• _Brief 1_:
In the text on storage tiering, why are most arrays of any decent size and complexity configured with different kinds of disk?
• _Brief 2_:
Revise the stretch of the storage tiering text from "Perception is reality." through "storage and backups.", putting "nearline" wherever "SATA" appears.
[BEGIN Given text]
Perception is reality.

I’m an engineer by training and by trade first and foremost, and, regardless of bias, I consider the existing FAST implementation an affront. Allow me to explain, gentle reader…

The tiering concept

Some background info is in order. Most arrays of any decent size and complexity sold nowadays are configured with different kinds of disk, purely out of cost considerations. For instance, there may be 30 really fast drives where a bunch of important low-latency DBs live, another 100 pretty fast drives where most VMs and Exchange live, then 200 SATA drives for bulk storage and backups.

Don’t kid yourself: If the customer buying the aforementioned array had enough dough, they’d be getting the wunderbox with all super-fast drives inside – all the exact same kind of drives. That’s just simpler to deal with from a management standpoint and obviously the performance is stellar. Remember this point since we’ll get back to it…

Of course, not everyone is made of money, so arrays that look like the 3-tier example above are extremely common. Just enough drives of each type are purchased in order to achieve the end result.
[END Given text]
[BEGIN Record excerpts]
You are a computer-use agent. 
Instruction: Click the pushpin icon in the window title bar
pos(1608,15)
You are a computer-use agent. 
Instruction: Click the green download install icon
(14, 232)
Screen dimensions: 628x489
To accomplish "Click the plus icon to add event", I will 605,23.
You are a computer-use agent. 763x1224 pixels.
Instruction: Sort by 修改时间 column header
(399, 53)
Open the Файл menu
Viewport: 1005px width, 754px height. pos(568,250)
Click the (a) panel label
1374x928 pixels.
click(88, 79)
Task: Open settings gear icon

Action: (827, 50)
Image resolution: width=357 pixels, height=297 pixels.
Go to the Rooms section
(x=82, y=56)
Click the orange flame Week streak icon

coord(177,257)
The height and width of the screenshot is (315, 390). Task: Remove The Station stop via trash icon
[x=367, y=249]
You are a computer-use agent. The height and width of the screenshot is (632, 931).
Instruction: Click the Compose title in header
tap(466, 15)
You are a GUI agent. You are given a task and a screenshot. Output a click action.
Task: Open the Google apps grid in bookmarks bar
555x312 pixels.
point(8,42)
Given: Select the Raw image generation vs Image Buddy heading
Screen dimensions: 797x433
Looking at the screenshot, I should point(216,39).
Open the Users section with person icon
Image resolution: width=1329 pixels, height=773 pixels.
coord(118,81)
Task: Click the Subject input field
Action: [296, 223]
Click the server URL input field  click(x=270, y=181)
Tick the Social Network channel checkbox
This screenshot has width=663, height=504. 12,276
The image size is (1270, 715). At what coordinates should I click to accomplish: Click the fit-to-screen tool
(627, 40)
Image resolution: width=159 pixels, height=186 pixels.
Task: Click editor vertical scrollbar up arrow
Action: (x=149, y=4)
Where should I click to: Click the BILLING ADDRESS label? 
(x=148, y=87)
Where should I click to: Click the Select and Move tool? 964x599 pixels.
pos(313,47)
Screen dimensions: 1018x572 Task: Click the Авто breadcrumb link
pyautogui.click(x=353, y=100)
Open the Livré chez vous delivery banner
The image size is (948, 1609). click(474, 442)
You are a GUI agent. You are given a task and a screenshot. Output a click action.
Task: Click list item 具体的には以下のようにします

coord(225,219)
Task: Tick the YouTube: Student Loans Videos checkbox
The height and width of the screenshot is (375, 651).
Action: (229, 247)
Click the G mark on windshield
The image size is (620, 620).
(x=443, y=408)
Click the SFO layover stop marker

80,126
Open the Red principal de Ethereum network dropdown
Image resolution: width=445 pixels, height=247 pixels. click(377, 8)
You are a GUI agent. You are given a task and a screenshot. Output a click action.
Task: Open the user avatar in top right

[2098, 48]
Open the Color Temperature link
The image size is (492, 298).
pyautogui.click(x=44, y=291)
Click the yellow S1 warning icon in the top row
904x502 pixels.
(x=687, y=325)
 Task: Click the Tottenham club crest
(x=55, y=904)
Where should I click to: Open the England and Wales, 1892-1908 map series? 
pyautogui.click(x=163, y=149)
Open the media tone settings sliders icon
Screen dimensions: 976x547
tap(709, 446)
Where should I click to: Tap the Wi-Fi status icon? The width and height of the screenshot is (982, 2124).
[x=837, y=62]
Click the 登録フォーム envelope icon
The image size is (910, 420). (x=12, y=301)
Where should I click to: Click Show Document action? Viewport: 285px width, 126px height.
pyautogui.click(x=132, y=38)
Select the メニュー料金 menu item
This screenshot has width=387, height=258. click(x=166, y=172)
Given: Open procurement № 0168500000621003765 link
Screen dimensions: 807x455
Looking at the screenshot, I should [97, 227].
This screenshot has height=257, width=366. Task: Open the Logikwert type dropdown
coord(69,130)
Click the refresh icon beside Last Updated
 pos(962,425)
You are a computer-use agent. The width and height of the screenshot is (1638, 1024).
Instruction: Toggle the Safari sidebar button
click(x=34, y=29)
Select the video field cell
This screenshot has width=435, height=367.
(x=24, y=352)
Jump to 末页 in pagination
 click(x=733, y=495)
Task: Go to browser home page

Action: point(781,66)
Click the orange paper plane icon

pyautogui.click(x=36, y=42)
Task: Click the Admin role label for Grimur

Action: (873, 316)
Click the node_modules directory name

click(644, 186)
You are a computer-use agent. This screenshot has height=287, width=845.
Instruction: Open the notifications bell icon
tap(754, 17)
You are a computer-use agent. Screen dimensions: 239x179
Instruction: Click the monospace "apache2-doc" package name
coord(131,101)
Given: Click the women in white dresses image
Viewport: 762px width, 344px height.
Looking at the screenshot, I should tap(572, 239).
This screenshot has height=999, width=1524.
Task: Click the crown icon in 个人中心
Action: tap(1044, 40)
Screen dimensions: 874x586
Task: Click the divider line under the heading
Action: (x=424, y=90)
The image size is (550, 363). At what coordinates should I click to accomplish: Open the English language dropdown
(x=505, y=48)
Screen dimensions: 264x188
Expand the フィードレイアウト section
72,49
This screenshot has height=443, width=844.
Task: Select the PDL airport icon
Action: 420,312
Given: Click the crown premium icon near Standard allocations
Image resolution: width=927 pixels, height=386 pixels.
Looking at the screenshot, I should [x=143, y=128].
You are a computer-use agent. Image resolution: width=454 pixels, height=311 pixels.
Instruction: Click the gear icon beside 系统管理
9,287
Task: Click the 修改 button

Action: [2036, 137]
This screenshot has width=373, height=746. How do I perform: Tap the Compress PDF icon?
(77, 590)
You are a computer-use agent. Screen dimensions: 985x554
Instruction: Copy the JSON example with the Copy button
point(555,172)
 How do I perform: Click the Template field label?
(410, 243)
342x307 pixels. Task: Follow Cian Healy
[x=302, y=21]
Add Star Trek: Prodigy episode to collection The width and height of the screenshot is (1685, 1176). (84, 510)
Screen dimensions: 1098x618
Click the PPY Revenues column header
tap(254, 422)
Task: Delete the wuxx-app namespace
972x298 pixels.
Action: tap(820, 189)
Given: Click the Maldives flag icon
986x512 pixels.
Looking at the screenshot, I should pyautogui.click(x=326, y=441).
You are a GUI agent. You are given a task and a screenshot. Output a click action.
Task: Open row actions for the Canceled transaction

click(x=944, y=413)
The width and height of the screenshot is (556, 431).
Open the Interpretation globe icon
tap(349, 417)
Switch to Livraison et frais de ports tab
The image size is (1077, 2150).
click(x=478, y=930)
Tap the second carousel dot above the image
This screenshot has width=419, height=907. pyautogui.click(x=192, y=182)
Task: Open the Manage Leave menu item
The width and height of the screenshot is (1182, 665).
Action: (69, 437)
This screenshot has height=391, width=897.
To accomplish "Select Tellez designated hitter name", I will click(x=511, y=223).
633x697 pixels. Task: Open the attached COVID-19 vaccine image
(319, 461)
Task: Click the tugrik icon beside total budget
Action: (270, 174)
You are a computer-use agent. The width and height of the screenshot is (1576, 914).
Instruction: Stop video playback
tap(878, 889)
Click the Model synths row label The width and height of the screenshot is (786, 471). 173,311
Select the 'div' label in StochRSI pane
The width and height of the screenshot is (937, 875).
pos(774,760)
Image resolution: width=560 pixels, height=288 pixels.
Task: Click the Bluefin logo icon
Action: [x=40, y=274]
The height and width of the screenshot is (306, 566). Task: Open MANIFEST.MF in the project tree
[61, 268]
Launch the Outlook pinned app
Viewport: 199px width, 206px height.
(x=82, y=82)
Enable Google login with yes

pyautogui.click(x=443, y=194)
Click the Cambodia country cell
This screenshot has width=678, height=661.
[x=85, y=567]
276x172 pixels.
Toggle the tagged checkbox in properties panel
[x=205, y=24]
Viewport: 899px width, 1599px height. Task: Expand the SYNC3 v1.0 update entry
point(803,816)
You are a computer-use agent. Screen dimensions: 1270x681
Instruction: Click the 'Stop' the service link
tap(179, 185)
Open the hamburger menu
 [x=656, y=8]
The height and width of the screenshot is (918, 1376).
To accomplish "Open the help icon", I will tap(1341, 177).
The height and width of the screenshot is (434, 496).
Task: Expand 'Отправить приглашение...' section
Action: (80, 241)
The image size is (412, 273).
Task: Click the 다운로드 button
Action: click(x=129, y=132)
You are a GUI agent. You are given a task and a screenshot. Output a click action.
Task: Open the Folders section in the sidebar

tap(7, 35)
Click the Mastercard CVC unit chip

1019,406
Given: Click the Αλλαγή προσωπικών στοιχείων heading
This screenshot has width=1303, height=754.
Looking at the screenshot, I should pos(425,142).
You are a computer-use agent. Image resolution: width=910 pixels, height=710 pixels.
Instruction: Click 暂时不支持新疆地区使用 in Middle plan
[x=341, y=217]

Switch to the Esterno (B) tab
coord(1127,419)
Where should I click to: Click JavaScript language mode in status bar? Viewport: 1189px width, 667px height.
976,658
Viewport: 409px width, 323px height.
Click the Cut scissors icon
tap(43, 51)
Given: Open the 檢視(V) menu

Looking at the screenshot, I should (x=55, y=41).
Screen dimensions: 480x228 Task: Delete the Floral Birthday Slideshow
[END Record excerpts]
• _Finished answer 1_:
Purely out of cost considerations.

• _Finished answer 2_:
Perception is reality.

I’m an engineer by training and by trade first and foremost, and, regardless of bias, I consider the existing FAST implementation an affront. Allow me to explain, gentle reader…

The tiering concept

Some background info is in order. Most arrays of any decent size and complexity sold nowadays are configured with different kinds of disk, purely out of cost considerations. For instance, there may be 30 really fast drives where a bunch of important low-latency DBs live, another 100 pretty fast drives where most VMs and Exchange live, then 200 nearline drives for bulk storage and backups.